Dio's account focuses on Pompey, whom he paints as afraid to play second fiddle to Caesar, especially as Caesar gained increasing glory in Gaul. Pompey thus sought to ally himself ever tighter with Crassus. Pompey and Crassus campaigned outside of election season, which was against the law, but got around this with the help of the tribune of the plebs. Dio also notes that Publius Crassus, son of Marcus, brought troops to help ensure Pompey and his father's election. This is important because Publius was at the time under the command of Caesar. It seems unlikely that he would have been able to go without Caesar's express wishes, making the consulship of Pompey and Crassus firmly endorsed by Caesar. Whether this detail was hammered out at Luca is not mentioned by Dio, though Plutarch seems to think that it was one of the terms.

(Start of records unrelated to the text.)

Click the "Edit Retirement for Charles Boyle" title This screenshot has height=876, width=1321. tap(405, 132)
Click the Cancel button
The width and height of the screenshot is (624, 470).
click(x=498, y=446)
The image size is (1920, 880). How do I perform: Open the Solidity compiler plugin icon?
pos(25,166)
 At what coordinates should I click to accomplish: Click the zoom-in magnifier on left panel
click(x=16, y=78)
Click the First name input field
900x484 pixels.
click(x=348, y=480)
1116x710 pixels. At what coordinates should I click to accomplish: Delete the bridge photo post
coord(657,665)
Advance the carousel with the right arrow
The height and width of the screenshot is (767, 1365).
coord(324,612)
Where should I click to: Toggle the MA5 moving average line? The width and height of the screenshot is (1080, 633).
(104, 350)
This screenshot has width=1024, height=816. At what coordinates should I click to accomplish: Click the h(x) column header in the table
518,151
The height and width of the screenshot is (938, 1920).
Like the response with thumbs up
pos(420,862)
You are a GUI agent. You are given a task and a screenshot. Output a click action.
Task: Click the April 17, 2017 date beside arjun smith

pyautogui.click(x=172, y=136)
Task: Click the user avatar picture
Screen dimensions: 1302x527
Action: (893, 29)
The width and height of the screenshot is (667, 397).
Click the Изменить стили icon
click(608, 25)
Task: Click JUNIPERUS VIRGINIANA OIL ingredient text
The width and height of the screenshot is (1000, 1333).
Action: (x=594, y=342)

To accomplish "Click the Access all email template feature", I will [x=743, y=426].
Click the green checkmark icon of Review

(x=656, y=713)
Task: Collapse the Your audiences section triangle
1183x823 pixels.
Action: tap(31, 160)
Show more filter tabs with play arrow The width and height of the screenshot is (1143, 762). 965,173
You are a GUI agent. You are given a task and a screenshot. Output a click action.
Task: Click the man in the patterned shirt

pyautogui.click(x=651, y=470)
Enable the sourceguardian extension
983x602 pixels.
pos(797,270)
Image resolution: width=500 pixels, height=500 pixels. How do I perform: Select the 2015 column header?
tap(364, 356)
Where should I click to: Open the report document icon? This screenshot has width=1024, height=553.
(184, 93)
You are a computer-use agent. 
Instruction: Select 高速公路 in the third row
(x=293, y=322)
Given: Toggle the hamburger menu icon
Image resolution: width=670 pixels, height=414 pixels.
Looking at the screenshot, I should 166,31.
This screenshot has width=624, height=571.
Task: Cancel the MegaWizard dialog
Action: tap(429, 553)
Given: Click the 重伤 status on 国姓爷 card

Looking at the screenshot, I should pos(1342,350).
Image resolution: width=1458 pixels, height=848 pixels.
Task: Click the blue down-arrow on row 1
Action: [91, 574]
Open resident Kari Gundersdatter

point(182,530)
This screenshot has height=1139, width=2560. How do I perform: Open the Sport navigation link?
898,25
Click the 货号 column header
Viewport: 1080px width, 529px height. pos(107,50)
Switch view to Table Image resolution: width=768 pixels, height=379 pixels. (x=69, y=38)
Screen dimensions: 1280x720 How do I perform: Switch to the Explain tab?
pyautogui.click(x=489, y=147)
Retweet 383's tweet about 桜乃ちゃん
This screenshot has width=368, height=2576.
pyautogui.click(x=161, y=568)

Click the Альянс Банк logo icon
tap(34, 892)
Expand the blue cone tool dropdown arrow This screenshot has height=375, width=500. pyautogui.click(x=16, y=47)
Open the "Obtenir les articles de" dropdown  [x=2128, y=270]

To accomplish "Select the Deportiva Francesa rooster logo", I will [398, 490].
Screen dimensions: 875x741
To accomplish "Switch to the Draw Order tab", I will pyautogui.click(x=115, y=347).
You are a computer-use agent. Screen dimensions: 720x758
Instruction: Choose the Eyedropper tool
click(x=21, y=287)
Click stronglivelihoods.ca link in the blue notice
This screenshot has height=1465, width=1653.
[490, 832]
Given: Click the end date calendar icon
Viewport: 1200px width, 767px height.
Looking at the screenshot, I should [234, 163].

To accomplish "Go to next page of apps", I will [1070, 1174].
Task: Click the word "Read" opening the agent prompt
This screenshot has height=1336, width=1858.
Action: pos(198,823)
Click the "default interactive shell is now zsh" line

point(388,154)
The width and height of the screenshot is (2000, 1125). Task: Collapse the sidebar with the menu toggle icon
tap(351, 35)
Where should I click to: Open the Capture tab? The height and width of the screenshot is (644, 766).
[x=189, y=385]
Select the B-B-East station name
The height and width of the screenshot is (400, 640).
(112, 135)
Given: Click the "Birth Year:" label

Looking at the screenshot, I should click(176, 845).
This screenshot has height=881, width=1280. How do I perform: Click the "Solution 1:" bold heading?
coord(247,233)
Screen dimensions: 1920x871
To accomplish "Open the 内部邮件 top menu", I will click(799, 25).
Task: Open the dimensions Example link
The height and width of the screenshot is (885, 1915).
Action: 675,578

Cicero leaves out any mention of Crassus, despite having covered a previous meeting between Crassus and Caesar at Ravenna. Cicero mentions that Pompey visited Caesar, but ascribes no special importance to the meeting, which might have been expected if there really were over 300 of the most important people in Rome visiting Caesar. However, Cicero appears to have understood that Caesar and Pompey had, if not forged an alliance, aligned their goals. Cicero's understanding of the political strength of Pompey and Caesar forced him to drop a contentious motion he was to make before the Senate on 15 May regarding land reform in Campania; Caesar was quite opposed to Cicero's motion. Historian Allen Ward argues that this is evidence that before May (and thus likely at Luca) Caesar and Pompey had a political understanding. Furthermore, he says it cements the idea that the triumvirs kept the terms of the deal partially secret until Pompey and Crassus ran as consuls late in the year. Ward analyzes that Cicero likely knew some sort of ominous bargain had been struck at Luca, but did not know the extent of the danger until the fall. Cicero privately cursed his now awkward political situation: he was forced to either look like a fool, or to go along with politics he did not agree with.

== Impact ==
The Conference forestalled a civil war by binding the fates of three power hungry and ambitious men, but it did not prevent conflict forever. In some ways the meeting made the political situation more dire, and even more dependent on the three men. The death of Crassus in 53 BC at the disastrous Battle of Carrhae destroyed the political balance the triumvirate created at Luca, foreshadowing Caesar's Civil War and the end of the Roman Republic.